* _TUGAS YANG DIKERJAKAN_:
(1) Menurut artikel tentang iman dan kufur, Islam diturunkan bukan sekadar sebagai petunjuk spiritual, tetapi sebagai apa?
(2) Salin ulang baris-baris catatan mulai dari baris yang memuat "The height and width of the screenshot is (766, 1568)." sampai baris yang memuat "point(543,59)", termasuk kedua baris tersebut.

* _KUTIPAN HALAMAN_:

────

ANTARA IMAN DAN KUFUR: MENEGASKAN BATASAN JELAS DALAM AGAMA


Oleh: Syfa Raka
Penulis Lepas

Dalam ajaran Islam, pembahasan mengenai iman dan kufur bukanlah sesuatu yang bersifat opsional atau sekadar pengetahuan tambahan. Ia merupakan pondasi utama dari akidah tauhid, dan menjadi dasar yang membedakan antara seorang Muslim dan seorang kafir dalam pandangan Allah ï·». Al-Qur’an dan Sunnah telah dengan tegas membagi manusia ke dalam dua kategori besar ini, baik dalam perkara hukum duniawi maupun dalam ketetapan akhirat.


Furqon: Pembeda antara yang Haq dan yang Bathil

Islam diturunkan bukan sekadar sebagai petunjuk spiritual, tetapi sebagai furqon, pembeda antara kebenaran dan kebatilan. Tanpa adanya batas yang jelas antara iman dan kekufuran, maka sia-sialah wahyu yang Allah turunkan, dan hilanglah fungsi Al-Qur’an sebagai petunjuk hidup manusia. Maka, tidak mungkin Islam membiarkan perkara penting seperti ini berada dalam wilayah abu-abu yang membingungkan.


Konsekuensi Kekal: Akhir dari Jalan yang Dipilih

Allah ï·» telah menetapkan dalam banyak ayat bahwa siapa saja yang meninggal dunia dalam keadaan kufur baik dari kalangan Yahudi, Nasrani, musyrik penyembah berhala, maupun bentuk kekafiran lainnya maka ia akan menjadi penghuni neraka dan kekal di dalamnya. Sebesar apapun amal kebaikan mereka di dunia, jika dilakukan tanpa iman kepada Allah dan tanpa tauhid, maka tidak akan ada nilainya di sisi-Nya.

Sebaliknya, kaum Muslimin meskipun bergelimang dosa jika mereka meninggal dalam keadaan bertauhid dan belum menyekutukan Allah, maka mereka tetap berada dalam rahmat-Nya. Sekalipun mereka harus menjalani adzab terlebih dahulu karena dosa-dosa yang belum mereka taubati, mereka tidak akan kekal di dalam neraka. Ini adalah keutamaan dan kemuliaan dari Allah yang tidak diberikan kepada selain orang-orang yang beriman.


Bolehkah Menyatakan Si Fulan dari Kalangan Kafir sebagai Penghuni Neraka?

Sebagian orang merasa risih atau bahkan menolak ketika ada yang menyatakan bahwa tokoh tertentu dari kalangan non-Muslim yang jelas mati di atas kekafirannya adalah penghuni neraka. Mereka beralasan hal itu terlalu keras, tidak toleran, atau bahkan tidak bijak. Padahal, menyampaikan kebenaran dalam masalah ini bukan soal kebencian atau penghukuman pribadi, melainkan penyampaian hukum syariat yang bersumber dari wahyu Allah.

────

Data elemen dan posisi teks
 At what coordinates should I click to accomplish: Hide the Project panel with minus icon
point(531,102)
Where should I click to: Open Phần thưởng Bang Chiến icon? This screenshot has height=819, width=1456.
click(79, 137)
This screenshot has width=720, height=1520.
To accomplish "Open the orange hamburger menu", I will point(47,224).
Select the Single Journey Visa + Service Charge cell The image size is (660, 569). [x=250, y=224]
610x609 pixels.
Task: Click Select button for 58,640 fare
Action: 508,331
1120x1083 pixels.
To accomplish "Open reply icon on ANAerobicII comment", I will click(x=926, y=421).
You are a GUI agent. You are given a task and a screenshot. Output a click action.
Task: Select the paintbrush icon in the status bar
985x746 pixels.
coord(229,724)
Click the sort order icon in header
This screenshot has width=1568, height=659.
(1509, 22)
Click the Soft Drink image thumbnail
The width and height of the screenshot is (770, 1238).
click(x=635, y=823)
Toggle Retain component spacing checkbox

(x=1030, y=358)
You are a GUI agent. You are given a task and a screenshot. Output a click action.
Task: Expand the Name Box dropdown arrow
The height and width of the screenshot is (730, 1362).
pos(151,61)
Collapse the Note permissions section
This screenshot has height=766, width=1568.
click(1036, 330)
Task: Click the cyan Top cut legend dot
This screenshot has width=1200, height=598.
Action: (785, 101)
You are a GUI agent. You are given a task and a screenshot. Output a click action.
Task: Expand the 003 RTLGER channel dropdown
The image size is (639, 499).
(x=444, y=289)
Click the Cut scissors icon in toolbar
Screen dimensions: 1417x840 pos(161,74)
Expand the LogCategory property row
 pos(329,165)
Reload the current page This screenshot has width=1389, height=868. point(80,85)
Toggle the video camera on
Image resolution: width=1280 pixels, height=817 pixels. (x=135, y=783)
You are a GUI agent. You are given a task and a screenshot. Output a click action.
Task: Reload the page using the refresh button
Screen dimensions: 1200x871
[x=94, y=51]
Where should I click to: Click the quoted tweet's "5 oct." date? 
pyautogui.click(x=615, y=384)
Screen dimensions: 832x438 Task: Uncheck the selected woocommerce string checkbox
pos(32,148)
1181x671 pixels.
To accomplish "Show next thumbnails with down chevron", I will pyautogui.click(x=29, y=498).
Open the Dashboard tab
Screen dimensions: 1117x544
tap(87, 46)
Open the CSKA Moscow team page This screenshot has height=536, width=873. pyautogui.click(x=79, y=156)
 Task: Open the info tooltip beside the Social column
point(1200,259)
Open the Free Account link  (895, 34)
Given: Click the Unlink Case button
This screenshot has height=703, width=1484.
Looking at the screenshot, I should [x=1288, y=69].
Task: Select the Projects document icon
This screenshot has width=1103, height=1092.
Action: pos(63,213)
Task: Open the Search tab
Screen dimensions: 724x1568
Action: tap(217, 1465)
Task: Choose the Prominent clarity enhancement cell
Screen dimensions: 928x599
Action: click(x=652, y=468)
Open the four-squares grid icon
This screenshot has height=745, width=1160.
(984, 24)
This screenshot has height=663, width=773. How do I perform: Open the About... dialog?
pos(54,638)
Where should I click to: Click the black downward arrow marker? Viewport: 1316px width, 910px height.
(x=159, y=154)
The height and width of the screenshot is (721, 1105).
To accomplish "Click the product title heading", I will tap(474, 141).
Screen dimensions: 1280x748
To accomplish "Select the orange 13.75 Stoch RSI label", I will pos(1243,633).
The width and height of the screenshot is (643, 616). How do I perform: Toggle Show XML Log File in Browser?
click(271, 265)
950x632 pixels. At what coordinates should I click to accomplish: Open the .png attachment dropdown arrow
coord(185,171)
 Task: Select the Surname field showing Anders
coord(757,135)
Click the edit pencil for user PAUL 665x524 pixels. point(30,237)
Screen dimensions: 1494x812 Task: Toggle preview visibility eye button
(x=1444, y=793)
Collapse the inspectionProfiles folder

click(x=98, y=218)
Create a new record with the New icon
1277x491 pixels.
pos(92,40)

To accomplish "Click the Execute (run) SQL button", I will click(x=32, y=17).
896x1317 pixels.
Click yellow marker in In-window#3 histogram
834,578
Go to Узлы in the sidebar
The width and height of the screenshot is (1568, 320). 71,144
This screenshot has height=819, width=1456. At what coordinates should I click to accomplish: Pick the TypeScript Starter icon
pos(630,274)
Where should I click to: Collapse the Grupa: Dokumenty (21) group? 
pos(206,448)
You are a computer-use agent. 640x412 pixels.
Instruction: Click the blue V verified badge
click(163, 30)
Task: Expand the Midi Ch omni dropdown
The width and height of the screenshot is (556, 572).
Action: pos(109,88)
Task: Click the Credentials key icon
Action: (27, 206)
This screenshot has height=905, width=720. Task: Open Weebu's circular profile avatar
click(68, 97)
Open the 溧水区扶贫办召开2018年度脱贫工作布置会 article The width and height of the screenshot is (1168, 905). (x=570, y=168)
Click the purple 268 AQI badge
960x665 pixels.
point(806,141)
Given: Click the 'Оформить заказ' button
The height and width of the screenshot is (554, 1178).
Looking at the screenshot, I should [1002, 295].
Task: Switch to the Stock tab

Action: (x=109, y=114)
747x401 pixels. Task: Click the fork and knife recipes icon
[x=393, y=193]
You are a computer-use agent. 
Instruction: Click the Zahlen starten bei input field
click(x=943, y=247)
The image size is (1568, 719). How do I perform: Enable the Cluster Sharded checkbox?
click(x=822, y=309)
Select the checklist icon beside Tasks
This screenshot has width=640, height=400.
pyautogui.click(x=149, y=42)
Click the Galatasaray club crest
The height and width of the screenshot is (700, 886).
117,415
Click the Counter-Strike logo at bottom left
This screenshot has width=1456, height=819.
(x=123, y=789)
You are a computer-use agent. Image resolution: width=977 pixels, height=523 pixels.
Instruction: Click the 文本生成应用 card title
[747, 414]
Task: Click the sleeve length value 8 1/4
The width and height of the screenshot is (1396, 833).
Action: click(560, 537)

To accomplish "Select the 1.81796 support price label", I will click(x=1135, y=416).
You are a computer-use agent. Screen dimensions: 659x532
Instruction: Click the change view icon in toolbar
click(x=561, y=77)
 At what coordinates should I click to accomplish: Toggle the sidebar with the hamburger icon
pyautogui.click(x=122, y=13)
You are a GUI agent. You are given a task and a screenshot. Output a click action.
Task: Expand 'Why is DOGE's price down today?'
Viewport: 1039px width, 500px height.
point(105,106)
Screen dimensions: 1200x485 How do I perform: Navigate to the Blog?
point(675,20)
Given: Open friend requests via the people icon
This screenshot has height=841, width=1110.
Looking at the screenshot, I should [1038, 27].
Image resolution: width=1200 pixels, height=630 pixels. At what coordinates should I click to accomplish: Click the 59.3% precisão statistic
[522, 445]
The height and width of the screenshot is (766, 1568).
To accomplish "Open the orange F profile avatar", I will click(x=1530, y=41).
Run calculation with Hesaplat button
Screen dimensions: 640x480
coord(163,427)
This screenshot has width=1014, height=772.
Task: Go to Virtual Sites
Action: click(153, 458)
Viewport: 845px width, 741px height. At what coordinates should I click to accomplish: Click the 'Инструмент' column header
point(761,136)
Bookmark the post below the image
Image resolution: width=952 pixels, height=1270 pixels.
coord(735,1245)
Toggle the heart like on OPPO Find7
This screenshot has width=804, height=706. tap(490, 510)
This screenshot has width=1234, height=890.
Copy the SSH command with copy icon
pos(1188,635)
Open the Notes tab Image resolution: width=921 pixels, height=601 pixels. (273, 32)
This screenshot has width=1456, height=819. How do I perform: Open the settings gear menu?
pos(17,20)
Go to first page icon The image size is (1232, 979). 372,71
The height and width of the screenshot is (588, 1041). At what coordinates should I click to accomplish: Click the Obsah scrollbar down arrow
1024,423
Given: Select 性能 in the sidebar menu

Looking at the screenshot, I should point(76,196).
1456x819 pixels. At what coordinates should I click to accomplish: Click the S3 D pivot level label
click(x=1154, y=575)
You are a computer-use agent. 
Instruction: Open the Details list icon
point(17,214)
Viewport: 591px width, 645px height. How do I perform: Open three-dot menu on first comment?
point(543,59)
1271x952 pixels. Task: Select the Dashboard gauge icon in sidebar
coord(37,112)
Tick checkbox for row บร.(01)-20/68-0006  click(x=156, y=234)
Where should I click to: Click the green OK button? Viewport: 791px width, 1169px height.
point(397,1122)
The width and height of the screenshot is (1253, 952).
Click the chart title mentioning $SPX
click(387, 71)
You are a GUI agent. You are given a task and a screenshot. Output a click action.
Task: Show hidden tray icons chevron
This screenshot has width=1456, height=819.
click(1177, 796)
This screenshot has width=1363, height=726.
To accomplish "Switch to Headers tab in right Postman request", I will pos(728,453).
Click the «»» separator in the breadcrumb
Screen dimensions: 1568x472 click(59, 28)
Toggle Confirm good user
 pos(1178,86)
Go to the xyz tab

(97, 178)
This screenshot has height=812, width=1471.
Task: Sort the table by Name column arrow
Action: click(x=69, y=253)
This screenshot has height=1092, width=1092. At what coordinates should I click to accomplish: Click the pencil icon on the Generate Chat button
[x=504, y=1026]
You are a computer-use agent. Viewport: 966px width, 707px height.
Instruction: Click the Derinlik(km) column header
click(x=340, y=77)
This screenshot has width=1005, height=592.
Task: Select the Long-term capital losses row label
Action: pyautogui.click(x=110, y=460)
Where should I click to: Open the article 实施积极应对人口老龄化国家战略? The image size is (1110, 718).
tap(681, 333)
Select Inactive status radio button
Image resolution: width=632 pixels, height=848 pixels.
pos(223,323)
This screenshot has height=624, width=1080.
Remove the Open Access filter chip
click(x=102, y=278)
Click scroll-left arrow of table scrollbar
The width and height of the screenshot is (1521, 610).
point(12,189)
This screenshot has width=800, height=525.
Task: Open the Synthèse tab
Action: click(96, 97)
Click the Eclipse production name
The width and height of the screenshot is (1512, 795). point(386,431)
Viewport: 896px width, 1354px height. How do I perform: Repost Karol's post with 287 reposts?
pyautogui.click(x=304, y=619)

────

* _JAWABAN BERURUTAN_:
(1) Sebagai furqon, yaitu pembeda antara kebenaran dan kebatilan.

(2)
The height and width of the screenshot is (766, 1568).
To accomplish "Open the orange F profile avatar", I will click(x=1530, y=41).
Run calculation with Hesaplat button
Screen dimensions: 640x480
coord(163,427)
This screenshot has width=1014, height=772.
Task: Go to Virtual Sites
Action: click(153, 458)
Viewport: 845px width, 741px height. At what coordinates should I click to accomplish: Click the 'Инструмент' column header
point(761,136)
Bookmark the post below the image
Image resolution: width=952 pixels, height=1270 pixels.
coord(735,1245)
Toggle the heart like on OPPO Find7
This screenshot has width=804, height=706. tap(490, 510)
This screenshot has width=1234, height=890.
Copy the SSH command with copy icon
pos(1188,635)
Open the Notes tab Image resolution: width=921 pixels, height=601 pixels. (273, 32)
This screenshot has width=1456, height=819. How do I perform: Open the settings gear menu?
pos(17,20)
Go to first page icon The image size is (1232, 979). 372,71
The height and width of the screenshot is (588, 1041). At what coordinates should I click to accomplish: Click the Obsah scrollbar down arrow
1024,423
Given: Select 性能 in the sidebar menu

Looking at the screenshot, I should point(76,196).
1456x819 pixels. At what coordinates should I click to accomplish: Click the S3 D pivot level label
click(x=1154, y=575)
You are a computer-use agent. 
Instruction: Open the Details list icon
point(17,214)
Viewport: 591px width, 645px height. How do I perform: Open three-dot menu on first comment?
point(543,59)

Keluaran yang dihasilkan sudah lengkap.